- Cover to Dark Entries by Lee Bermejo.
- Date: 2009
- Main characters: John Constantine
- Series: Hellblazer
- Page count: 216 pages
- Publisher: Vertigo Crime (DC Comics)

Creative team
- Writers: Ian Rankin
- Artists: Werther Dell'Edera
- Letterers: Clem Robins
- Editors: Karen Berger Will Dennis Mark Doyle
- ISBN: 1-4012-1386-3

= Dark Entries (comics) =

2009 graphic novel by Ian Rankin

Dark Entries is a 2009 original graphic novel written by Ian Rankin. The author's earliest work in the comic field, it was one of two books to launch Vertigo's new sub-imprint Vertigo Crime, along with Brian Azzarello's Filthy Rich. Italian artist Werther Dell'Edera created the interior art and Lee Bermejo painted the cover for the book.

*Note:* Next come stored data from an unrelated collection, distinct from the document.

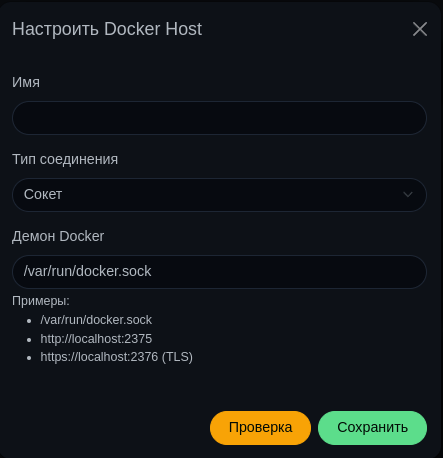443x458 pixels.
Task: Click the green Сохранить button
Action: pyautogui.click(x=372, y=428)
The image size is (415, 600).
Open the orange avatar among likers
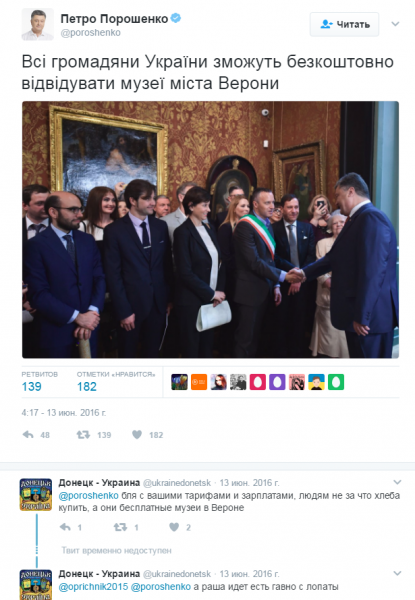[x=199, y=382]
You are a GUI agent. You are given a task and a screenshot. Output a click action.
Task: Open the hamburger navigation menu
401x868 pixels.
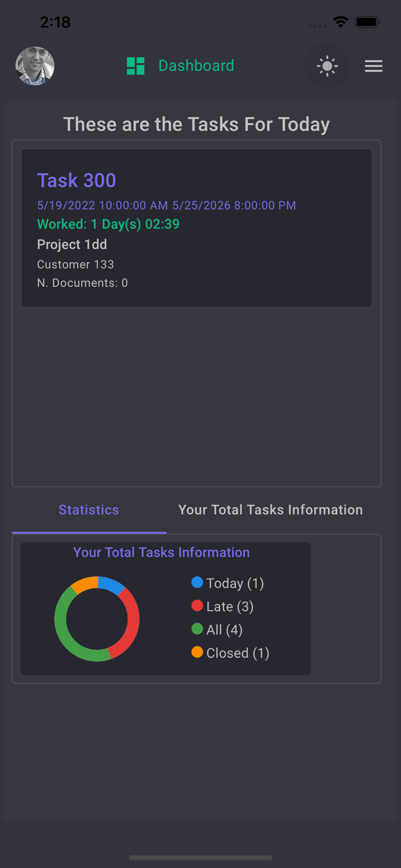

The story involves DC Comics character John Constantine, best known from the Vertigo series Hellblazer. Dark Entries is the only publication in the Vertigo Crime imprint to feature an established DC Universe character.

==Plot==
The plot of the novel involves John Constantine being convinced to enter a reality television program which has suffered several strange hauntings, a thinly veiled satire of British programmes Most Haunted and Big Brother.

This turns out to be not a television programme made for humanity, but for the denizens of Hell, and John must work out a way to escape from this.

==Publication history==
Rankin has explained how the project came about:

==Release details==
- Dark Entries (by Ian Rankin and Werther Dell'Edera, 216 pages, hardcover, Vertigo, August 2009, ISBN 1-4012-1386-3, Titan Books, October 2009, ISBN 1-84856-342-6)

==Reception==
Paul Gravett has said that "Ian's story was a bit hackneyed; it reminded me of the 1959 horror film House on Haunted Hill; this old thing of whether you will survive the night". Craig Taylor reviewed the book for The Guardian and says the graphic novel "does offer a few clever ideas and some rough, energetic black and white artwork", but felt the plot was slack and the setting as dated and unworthy. Also at The Guardian Ned Beauman suggested that Dark Entries "does at least overcome most of the limitations of its own suicidally unpromising premise" and "despite some lapses in characterisation ... Rankin does seem to have a basic feel for his adopted hero. But beyond that, there's very little to praise, particularly not the clumsy dialogue".